## CHALLENGES
**a.** In the Valencia flood transcript, how much rain fell at one location during the height of the storm, and over what span of time?
**b.** Pick up the Valencia flood transcript after its final sentence and continue it.

## TEXT EXTRACT
......
By the morning of Tuesday the 29 of October, a red warning had been issued at about 7:00 A.M.

Red warnings mean that there is a danger to life.

♪ ♪ NARRATOR: On Valencia's coast, a strong wind whips up the Mediterranean sea, but there's hardly any rain.

However, inland, heavy rain is falling in the hills, and collecting in valleys.

Just south of Valencia, a ravine, called the Rambla del Poyo, runs from the mountains toward the Mediterranean.

Over half a dozen communities, including the town of Paiporta, line its banks.

More are dotted in the surrounding flood plain.

Over 200,000 people live along the ravine.

♪ ♪ Shortly after 2:00 P.M.

local time, water flowing down the Rambla del Poyo reaches the town of Paiporta.

It carries a wave of debris.

Within a few minutes, the dry ravine becomes a powerful, fast-flowing river.

In the afternoon, the rain in the hills intensifies rapidly.

BENTLEY: During the height of the storm, one location recorded 771 millimeters of rain, which is about two and a half feet of rainfall, falling over a space of 14 hours.

NARRATOR: Shortly after 5:00 P.M., flash flooding engulfs a town near the top of the ravine.

At 6:28 P.M., in Paiporta, the river overflows its banks and rapidly floods the streets.

KLARENBERG: All the neighbors, in the entire area, started bringing their cars up out of the underground parking.

That was very strange.

NARRATOR: Residents here know what will happen if the river floods basements.

(horns honking) In towns along the river's banks, they race to save their cars.

KLARENBERG: There was a lot of noise.

People shouting.

Every spare meter of pavement, courtyard, grass was filled with the cars from the neighborhood.

DANIEL BURGUET (speaking Spanish): NARRATOR: The storm that devastated the communities around the Valencia region was unprecedented, breaking the record for the most rain to fall in Spain during a 12 hour period.

(thunder rumbling) What caused so much rain to fall in such a short time?

The answer is a weather system meteorologists call a "cut-off low."

A cut-off low can form when an area of cold, low pressure air gets cut off from the flow of the jet stream.

This high altitude rotating mass of low-pressure air can draw in moist air from below.

The fact that they are cut off from the main flow in the atmosphere means that they sit in one location and pump moisture into the same region for several hours to days, even up to a week.

NARRATOR: When cut-off lows interact with a plentiful supply of moist air, such as a warm ocean, they can become dangerous.
......
## PROVIDED RECORDS
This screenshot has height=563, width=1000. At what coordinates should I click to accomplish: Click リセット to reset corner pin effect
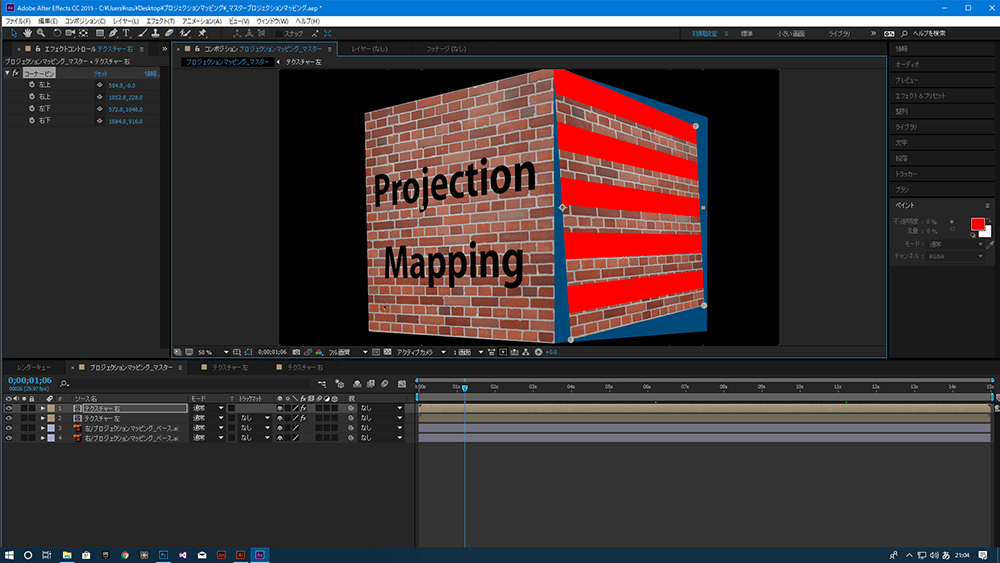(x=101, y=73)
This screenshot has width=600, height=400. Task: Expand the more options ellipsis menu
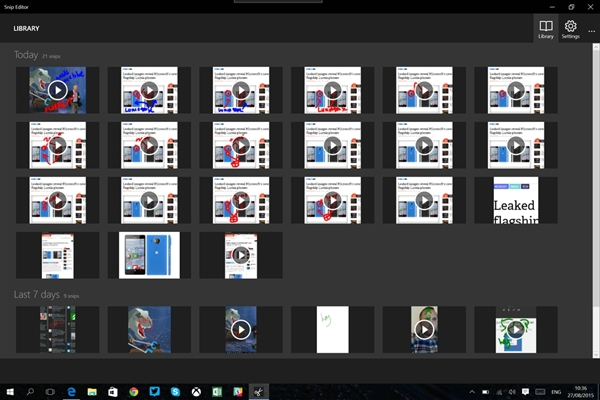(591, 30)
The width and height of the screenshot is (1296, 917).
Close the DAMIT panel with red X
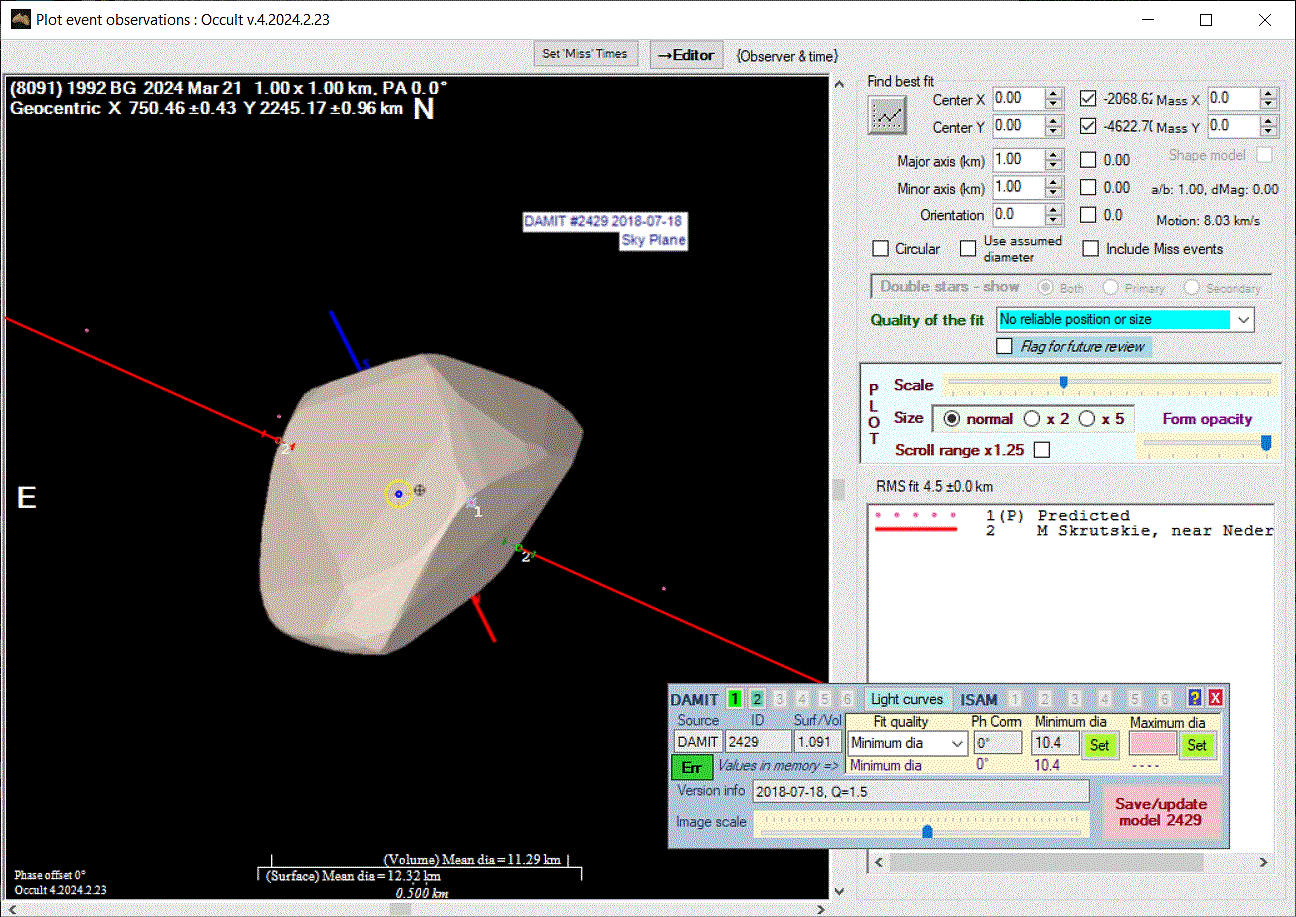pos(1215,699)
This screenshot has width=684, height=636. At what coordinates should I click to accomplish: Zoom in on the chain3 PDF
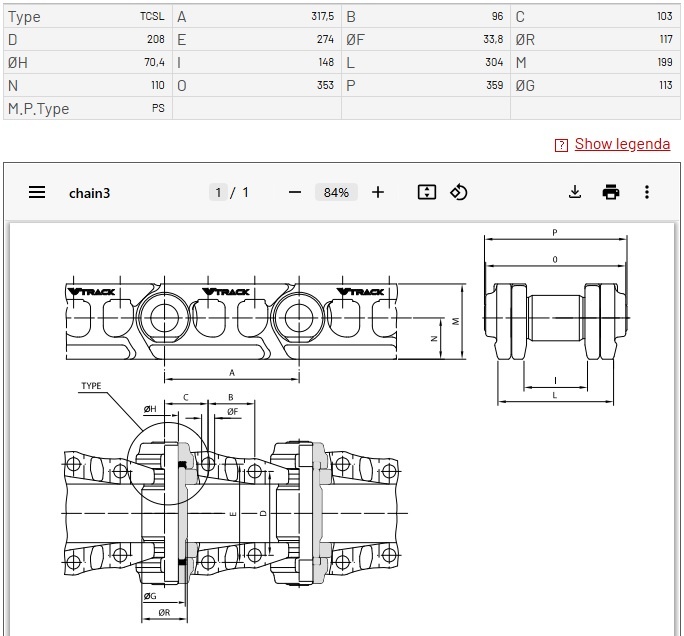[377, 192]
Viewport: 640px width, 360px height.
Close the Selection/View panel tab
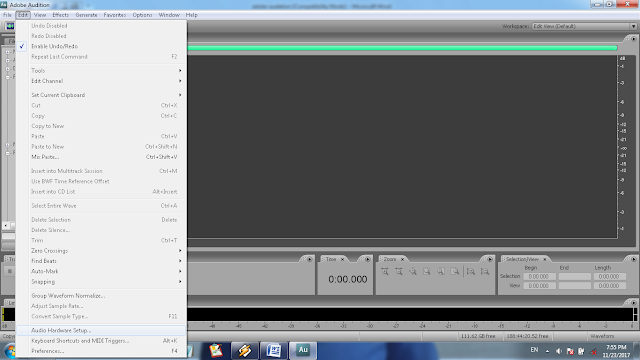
......
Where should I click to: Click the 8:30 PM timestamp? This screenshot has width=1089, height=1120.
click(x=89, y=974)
......
## TASK-BY-TASK RESULTS
**a.** 771 millimeters, about two and a half feet, fell over 14 hours.

**b.**
That summer, the Mediterranean sea reached record high temperatures.

SHEPHERD: You have cold air in this cut-off low, but the Mediterranean waters are quite warm.

That leads to a very unstable atmosphere that can produce rising air, condensation, and a lot of rainfall ultimately.

NARRATOR: Beneath the cut-off low, warm, moist air at the surface rises rapidly, drawing in more warm air, full of water vapor, from the Mediterranean.

This rapid uplift generates huge thunderstorms.

(lightning strikes, thunder rumbling) SHEPHERD: When you have sustained moisture flow and the dynamics associated with a cut-off low, that leads oftentimes to extreme rainfall.

NARRATOR: In North Carolina, the heavy rain that pummeled Asheville in the days before Hurricane Helene arrived was also caused, in part, by a cut-off low.

SHEPHERD: The convergence of many factors produced a rainfall machine.

One of the factors with this particular case was a cut-off low.

The way that low was situated, it allowed moisture to flow into parts of Georgia and North Carolina essentially creating a funnel of moisture feeding these rain storms.

♪ ♪ NARRATOR: While Hurricane Helene was developing in the Gulf, the cut-off low formed over Western Tennessee.

This low-pressure system sucked in air, laden with water vapor, from the Gulf and Atlantic.

As this rose over the Blue Ridge mountains, it triggered thunderstorms and torrential rain.

Meteorologists call this a predecessor rain event.

PALMER: A predecessor rainfall event is when you have rainfall that is distinctly separate from the tropical system, but it involves moisture that is being pulled up from the tropical system, so it saturates the ground ahead of the storm.

And so by the time the storm gets there, everything is set up for a disaster.

NARRATOR: On Wednesday and Thursday, before Helene arrived, the cut-off low brought heavy rain into North Carolina.

By Thursday afternoon, when Helene was still 500 miles away in the Gulf, the French Broad River in Asheville was already flooding.

But then the cut-off low did something else that helped turn a moderate flood into a disaster.

When Hurricane Helene made landfall, the winds spiraling around the cut-off low pulled the storm toward it.

Downgraded to a tropical storm, Helene barreled into the Blue Ridge Mountains and dropped even more rain onto Asheville and the surrounding area.

PALMER: In portions of the Black Mountains, we had seven to ten inches of rain leading up to Helene, and then we had over a foot of rain with Helene.

And as it just keeps raining, keeps raining, keeps raining... ...again, it just set up for, for just a horrific, horrific event.

NARRATOR: The extreme rainfall in North Carolina, Valencia, and Texas, and the floods that followed, had devastating consequences for people and property.

Three historically devastating floods in the space of a year.

Just a coincidence?

Or is a new pattern emerging?

SHEPHERD: We know that all across the United States, the rate at which rain falls is more intense.

And that's related to a basic physics understanding.

As the atmosphere warms, there's more water vapor available to the storms.

(thunder rumbling) NARRATOR: For every degree Fahrenheit that the atmosphere warms, the air can hold 3% to 4% more water vapor.

Since pre-industrial times, our atmosphere has warmed about two degrees, so it can absorb about 7% more water vapor than it used to.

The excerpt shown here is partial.